A previous analysis of NHL risk in the National Cancer Institute (NCI) Surveillance, Epidemiology, and End Results (SEER) NHL study, a population-based case-control study of NHL at four SEER centers (Detroit, Los Angeles, Seattle, and Iowa), revealed unexplained areas of significant risk in Detroit, Los Angeles, and Iowa after adjusting for the risk factors age, race, gender, education, and home treatment for termites before 1988, a surrogate for exposure to chlordane (Wheeler et al. 2011). The analysis also explored the latency period that may be relevant for environmental exposures for NHL and found that a lag time of 20 years before diagnosis was most associated with risk of NHL. Here, we perform an analysis of NHL risk in the NCI-SEER study to adjust for additional risk factors of exposure to PCBs and presence of specific genetic polymorphisms available for a subset of subjects to ascertain whether or not they explain the previously detected areas of elevated risk.

Details of the NCI-SEER study have been reported previously (Chatterjee et al. 2004; Morton et al. 2008; Wheeler et al. 2011). NHL cases aged 20 to 74 years were identified between July 1, 1998 and June 30, 2000. Participants provided lifetime residential histories that were then matched to geographic address databases. In addition to demographic data and select risk factors available for all subjects, carpet dust samples from used vacuum cleaner bags were collected in homes to measure residential exposure to PCBs for 58% of cases and 56% of controls, and genotyping was conducted from DNA samples for 89% of cases and 93% of controls. Details on the collection and analysis of the dust samples are available in Colt et al. (2005). Based on the previous findings of a significant association between NHL incidence and residential levels of PCB congener 180 (Colt et al. 2005; Morton et al. 2005), we used concentrations of this PCB in our analysis. We used a binary measure of PCB 180 exposure, defined as 1 if PCB 180 was >=44.4ng/g in dust, where this level was the lower bound for the highest category of exposure in Morton et al. (2008). Based on findings of increased risk of NHL with genetic polymorphisms for the genes FCGR2A, RAG1, TNF, and XRCC1 (Morton et al. 2008), we included these in our analysis.

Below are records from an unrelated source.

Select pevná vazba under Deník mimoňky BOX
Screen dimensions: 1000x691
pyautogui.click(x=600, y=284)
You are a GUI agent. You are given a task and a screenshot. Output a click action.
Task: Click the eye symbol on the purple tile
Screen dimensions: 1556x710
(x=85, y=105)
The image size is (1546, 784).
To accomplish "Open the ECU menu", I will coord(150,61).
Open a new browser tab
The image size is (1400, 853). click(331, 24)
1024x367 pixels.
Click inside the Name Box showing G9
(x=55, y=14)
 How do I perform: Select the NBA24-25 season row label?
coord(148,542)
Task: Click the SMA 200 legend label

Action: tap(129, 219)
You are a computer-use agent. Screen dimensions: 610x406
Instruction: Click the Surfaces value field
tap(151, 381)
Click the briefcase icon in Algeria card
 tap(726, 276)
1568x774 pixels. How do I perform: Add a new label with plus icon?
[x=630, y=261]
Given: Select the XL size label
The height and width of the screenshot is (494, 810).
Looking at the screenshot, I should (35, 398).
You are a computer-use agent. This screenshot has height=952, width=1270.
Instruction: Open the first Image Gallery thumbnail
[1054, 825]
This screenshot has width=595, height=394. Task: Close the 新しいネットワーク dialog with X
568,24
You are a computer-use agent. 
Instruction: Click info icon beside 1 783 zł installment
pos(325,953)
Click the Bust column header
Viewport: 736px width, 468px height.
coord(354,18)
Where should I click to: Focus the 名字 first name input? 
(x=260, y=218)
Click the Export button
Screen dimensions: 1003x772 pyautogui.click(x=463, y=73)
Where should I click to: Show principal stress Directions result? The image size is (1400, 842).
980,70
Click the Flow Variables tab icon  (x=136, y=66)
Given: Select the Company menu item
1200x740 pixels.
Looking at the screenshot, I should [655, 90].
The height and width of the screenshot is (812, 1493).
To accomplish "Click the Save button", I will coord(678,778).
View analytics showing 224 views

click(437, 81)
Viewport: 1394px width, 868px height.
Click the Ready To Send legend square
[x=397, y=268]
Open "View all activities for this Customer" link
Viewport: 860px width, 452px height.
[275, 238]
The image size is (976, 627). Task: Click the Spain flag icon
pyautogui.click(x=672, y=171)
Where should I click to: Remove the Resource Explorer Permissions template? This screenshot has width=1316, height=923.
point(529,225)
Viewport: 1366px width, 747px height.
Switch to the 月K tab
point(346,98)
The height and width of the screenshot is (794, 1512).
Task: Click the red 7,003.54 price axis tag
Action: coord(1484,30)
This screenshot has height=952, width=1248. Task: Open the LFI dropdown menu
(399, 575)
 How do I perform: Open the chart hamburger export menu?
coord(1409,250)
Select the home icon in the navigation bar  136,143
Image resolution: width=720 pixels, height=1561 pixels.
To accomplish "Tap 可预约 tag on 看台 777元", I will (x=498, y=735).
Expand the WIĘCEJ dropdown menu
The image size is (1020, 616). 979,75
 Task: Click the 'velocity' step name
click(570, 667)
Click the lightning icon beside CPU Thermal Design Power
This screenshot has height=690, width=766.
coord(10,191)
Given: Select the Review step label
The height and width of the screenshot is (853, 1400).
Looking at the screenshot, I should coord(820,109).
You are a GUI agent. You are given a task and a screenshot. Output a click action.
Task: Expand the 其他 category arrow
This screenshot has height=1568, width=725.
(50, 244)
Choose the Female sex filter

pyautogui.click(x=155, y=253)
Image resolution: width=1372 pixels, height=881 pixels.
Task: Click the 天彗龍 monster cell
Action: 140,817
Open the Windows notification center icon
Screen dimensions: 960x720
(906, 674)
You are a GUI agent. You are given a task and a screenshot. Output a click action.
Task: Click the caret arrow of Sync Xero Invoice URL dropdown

To be consistent with the analysis of Wheeler et al. (2011) while exploring the elevated areas of NHL risk, this analysis included only study participants with a complete 20-year residential history within one of the three study centers that contained areas of significantly elevated risk. A total of 671 cases (67 percent) and 516 controls (68 percent) met this criterion. Among these subjects, there were 521 cases and 404 controls with complete genetic data and 305 cases and 212 controls with complete genetic and PCB data.

GAM analysis with lag times

We used GAMs (Hastie and Tibshirani 1990) to model spatially the probability that an individual was diagnosed with NHL. The methods are further detailed in Wheeler et al. (2011). Given the coordinates(s1, s2) for residential locations(s) at a particular time t, the odds of being a case are modeled as

logit[p(s1,s2)]=α+βx+Zt(s1,s2), (1)

where the left-hand side of the equation is the log of the disease odds at location s, α is an intercept, β is a vector of regression coefficients, x is a vector of covariates observed at location s, and Zt (s1, s2) is a function of the residential locations at a particular time point. This function provides spatial smoothing of the locations and models spatial variation not explained by the covariates. The spatially smoothed term may be considered a surrogate for unmeasured environmental factors at a specified time. The technique of smoothing over residential locations is used to measure the density of cases relative to controls over space. This approach models cases and controls as a marked heterogeneous Poisson point process with intensity λ(s)=λ1(s)+λ0(s), where λ1(s) denotes the intensity of cases and λ0(s) the intensity of controls.

Within this framework, we can evaluate several lag times in years before diagnosis, for example 20 years and 10 years, through Zt and select the one that best explains the risk of disease. Analysis of deviance (ANODEV) may be used to evaluate the significance of the lag times by testing differences in deviances between nested models, with and without Zt. The difference in deviances for two nested models approximately follows a chi-square distribution with an associated p-value. A significantly lower deviance from a model with a lag time of k years indicates that using the smoothed pattern of residential locations from k years before diagnosis significantly explained overall disease risk. This model specification does not consider the duration spent at each residence but rather the pattern of residences at any time t.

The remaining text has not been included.